If you’re from the Emerald Isle, you might have passed through the small town of Blacklion; it’s between Sligo and Enniskillen. He’ll need the luck o’ the Irish to beat this field.
Joan Jett famously sang ‘I love rock ‘n roll’, and while you might love this name, be warned, this horse has been hitting bum notes recently.
The Long Mile
Perfect for those of you who have been out walking every day for some daily exercise. Hopefully, you’ve notched up plenty of miles in the fresh air.
Vieux Lion Rouge
Vieux Lion Rouge translates as ‘Old Red Lion’; if you like a pint down the ‘Red Lion’ pub, you’ll probably fancy this Aintree veteran.
Give Me A Copper
Ello, Ello, Ello, here’s a horse who will lead you on a chase. Can ‘give me a copper’ steal some silverware? No comment!
Opticians will take a close look at Ballyoptic; the rest of us can’t see past the poor optics of his recent form.
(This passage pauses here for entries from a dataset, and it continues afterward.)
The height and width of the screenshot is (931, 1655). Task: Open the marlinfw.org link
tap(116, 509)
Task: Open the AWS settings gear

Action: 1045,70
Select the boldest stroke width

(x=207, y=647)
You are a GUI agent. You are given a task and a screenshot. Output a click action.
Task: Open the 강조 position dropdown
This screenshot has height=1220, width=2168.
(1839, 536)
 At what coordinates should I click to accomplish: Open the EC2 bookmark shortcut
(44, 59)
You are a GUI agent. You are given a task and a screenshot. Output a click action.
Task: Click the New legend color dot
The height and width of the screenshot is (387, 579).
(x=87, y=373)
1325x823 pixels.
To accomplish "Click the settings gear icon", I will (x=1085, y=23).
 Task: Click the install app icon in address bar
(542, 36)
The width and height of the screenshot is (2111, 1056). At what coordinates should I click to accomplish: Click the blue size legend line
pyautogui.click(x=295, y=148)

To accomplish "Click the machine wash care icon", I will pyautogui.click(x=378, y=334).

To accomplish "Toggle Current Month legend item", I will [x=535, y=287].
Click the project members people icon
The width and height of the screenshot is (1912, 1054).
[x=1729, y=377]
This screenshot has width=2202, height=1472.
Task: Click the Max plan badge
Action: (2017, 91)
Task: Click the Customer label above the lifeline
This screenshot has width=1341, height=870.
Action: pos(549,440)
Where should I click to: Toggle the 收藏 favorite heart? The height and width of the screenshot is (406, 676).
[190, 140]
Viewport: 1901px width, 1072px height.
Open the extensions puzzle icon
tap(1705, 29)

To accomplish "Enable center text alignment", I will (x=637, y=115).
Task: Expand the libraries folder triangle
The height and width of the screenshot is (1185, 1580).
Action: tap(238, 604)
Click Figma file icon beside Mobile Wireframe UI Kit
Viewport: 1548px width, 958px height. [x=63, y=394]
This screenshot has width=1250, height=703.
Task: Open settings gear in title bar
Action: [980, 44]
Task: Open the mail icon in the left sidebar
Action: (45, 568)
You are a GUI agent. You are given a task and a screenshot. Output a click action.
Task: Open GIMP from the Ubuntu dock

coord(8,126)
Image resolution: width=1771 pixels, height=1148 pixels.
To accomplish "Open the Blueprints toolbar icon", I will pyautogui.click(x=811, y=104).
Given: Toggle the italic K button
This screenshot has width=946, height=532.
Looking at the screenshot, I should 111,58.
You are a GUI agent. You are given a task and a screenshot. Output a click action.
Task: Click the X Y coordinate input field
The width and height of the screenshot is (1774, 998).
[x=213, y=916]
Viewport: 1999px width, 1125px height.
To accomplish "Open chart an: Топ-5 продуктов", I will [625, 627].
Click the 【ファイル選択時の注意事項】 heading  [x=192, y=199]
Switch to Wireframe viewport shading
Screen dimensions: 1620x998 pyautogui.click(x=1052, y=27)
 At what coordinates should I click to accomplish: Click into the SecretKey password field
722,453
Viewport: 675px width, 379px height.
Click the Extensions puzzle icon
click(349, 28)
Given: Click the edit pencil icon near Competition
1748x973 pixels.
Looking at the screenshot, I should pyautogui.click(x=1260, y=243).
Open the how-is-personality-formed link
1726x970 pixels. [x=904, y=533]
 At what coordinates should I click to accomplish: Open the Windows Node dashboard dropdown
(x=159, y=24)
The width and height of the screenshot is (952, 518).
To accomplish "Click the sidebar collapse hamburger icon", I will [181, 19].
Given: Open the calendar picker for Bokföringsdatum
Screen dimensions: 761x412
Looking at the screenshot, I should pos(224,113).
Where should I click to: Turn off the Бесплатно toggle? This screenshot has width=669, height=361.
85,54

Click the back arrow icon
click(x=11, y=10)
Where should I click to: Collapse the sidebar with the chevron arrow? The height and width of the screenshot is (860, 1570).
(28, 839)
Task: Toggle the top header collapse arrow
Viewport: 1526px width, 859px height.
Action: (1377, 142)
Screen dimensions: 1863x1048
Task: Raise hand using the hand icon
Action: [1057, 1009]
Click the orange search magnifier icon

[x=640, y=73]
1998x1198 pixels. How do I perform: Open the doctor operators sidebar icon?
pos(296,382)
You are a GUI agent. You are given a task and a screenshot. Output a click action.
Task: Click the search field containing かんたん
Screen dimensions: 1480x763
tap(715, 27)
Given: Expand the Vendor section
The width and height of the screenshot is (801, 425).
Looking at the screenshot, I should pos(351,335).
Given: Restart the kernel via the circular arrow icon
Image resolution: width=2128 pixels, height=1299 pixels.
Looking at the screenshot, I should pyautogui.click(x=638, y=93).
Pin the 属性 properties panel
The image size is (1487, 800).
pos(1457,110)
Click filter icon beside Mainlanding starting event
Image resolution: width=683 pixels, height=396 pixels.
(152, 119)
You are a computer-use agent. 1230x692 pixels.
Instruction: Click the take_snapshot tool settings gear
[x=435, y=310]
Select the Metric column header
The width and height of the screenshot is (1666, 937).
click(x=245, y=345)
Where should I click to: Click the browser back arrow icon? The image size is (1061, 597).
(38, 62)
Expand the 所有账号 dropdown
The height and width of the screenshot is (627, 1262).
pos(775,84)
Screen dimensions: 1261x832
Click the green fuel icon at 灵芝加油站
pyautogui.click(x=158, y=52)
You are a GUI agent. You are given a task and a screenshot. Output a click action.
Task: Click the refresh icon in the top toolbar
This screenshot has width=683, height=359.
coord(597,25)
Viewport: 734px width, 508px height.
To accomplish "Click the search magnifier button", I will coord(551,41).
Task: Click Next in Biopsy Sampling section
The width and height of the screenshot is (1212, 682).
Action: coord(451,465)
The owners of this horse will be singing if they can land the National. The horse’s syndicate has 60+ plus members; expect a big song and dance if he wins.
Alpha Des Obeaux
There’s no real translation for this name but could attract fans of the Greek language or the Nato Phonetic Alphabet – Alpha Beta Charlie anyone?
Obvious connection if your surname is Hogan or your job involves dizzying heights. Let’s hope this Hogan’s Hero romps home.
Tout Est Permis
Roughly translated as ‘Everything is Allowed’, if you’re an ‘anything goes’ type of person – Tout Est Permis is the one for you.
Call centre workers might identify with ‘Talkischeap.’ But did you know that Talk Is Cheap was the debut solo album by Keith Richards of the Rolling Stones?
Will appeal to bungee jumpers, skydivers, and people who cough in public. Despite his name, the form book suggests he’s not a risky bet.
This name sounds like a Cruise Ship or a box of small chocolates! I love both, but will fans be celebrating on Saturday?
Here’s something very interesting. Ami Debois translates as ‘Friends of the Woods’ – from the French word for forest or wood. And the jockey on board is Kielan Woods – now there’s a coincidence.
A Sub Lieutenant is a rank of officer in the Royal Navy so perfect for all the mariners out there.
‘Boldness, brazenness, or impudence. Primarily heard in Ireland.’ That’s the entry for ‘Some Neck’ in the internet dictionary. I’ll stick my neck out and say he might go close on Saturday.